Morena had support from organized crime in Michoacán, opposition charges

Organized crime groups directly intervened in the elections in several municipalities in Michoacán in favor of Mexico’s ruling Morena party, according to opposition party leaders.

Citizens and local officials with the National Electoral Institute (INE) also reported that armed individuals turned up at some Michoacán polling stations and forced election officials and citizens to cast votes in favor of the Morena-Labor Party (PT) alliance.

Many incidents occurred in the notoriously violent and lawless Tierra Caliente region, but there were also reports of criminal interference in elections in central Michoacán, in municipalities such as Salvador Escalante and Tacámbaro, and in the state’s east.

“The link between the official party [Morena] and organized crime on election day in Michoacán is clear and alarming to us,” said Víctor Manuel Manríquez González, a leader of the Democratic Revolution Party (PRD), which allied itself with the National Action Party (PAN) and the Institutional Revolutionary Party (PRI) to contest elections in Michoacán and other states.

“It’s even more serious that the president, in his morning press conference today [Monday], acknowledged and thanked organized crime for behaving well on election day,” he told a press conference in Morelia at which other PAN-PRI-PRD leaders also denounced criminal interference.

“There is evidence of threats toward voters by the powers that be,” Manríquez said.

In Múgica, a Tierra Caliente municipality, PAN-PRI-PRD representatives were forced by criminal suspects to abandon a polling station, he said.

In Turicato, another Tierra Caliente municipality, “an armed group threatened and intimidated polling station representatives,” the PRD official said. “… Armed people were [subsequently] identified filling out ballots in favor of Morena,” he added.

“… In Apatzingán, people arrived at two polling stations and stole ballot boxes,” Manríquez said.

In La Huacana, PAN-PRI-PRD representatives were threatened, he said.

According to security reports cited by the newspaper El Universal, the Jalisco New Generation Cartel (CJNG) forced citizens in La Huacana to vote in favor of Morena.

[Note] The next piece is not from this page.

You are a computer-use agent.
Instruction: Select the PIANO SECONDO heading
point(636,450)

The CJNG also clashed with the Cárteles Unidos in the hours before polling stations opened and cut off one of the entry points to the troubled municipality of Aguililla, El Universal said.

Police reports also said that armed men forced voters to cast ballots in favor of Morena and PT candidates in Gabriel Zamora, which borders La Huacana to the north.

“In San Lucas, armed men stole two ballot boxes, and there were gunshots right there. In Tacámbaro, … [there were] armed people threatening citizens and in Cojumatlán, … ballot boxes were stolen,” Manríquez said.

The PRD official also said that there was criminal interference in elections in Juárez, a municipality in eastern Michoacán, and in the Tierra Caliente municipalities of Tumbiscatío and Buenavista.

A polling station chief in Santa Clara del Cobre, the municipal seat of Salvador Escalante, was detained by a criminal group and forced to fill out ballots in favor of Morena, El Universal reported.

Francisco Javier Rincón García, an INE official in Michoacán, confirmed that there were incidents in which armed individuals coerced voters and election officials.

Teresita Herrera Maldonado, leader of the PAN in Michoacán, claimed Monday that there were more invalid votes than the number of votes that separated apparently triumphant Morena gubernatorial candidate Alfredo Ramírez Bedolla from PAN-PRI-PRD candidate Carlos Herrera Tello.

“The number of invalid votes at this time is above 55,000 while the difference between the candidates is 40,000. Other things that need to be investigated are the number of polling stations that opened late and the absence of a high percentage of polling station officials,” she said.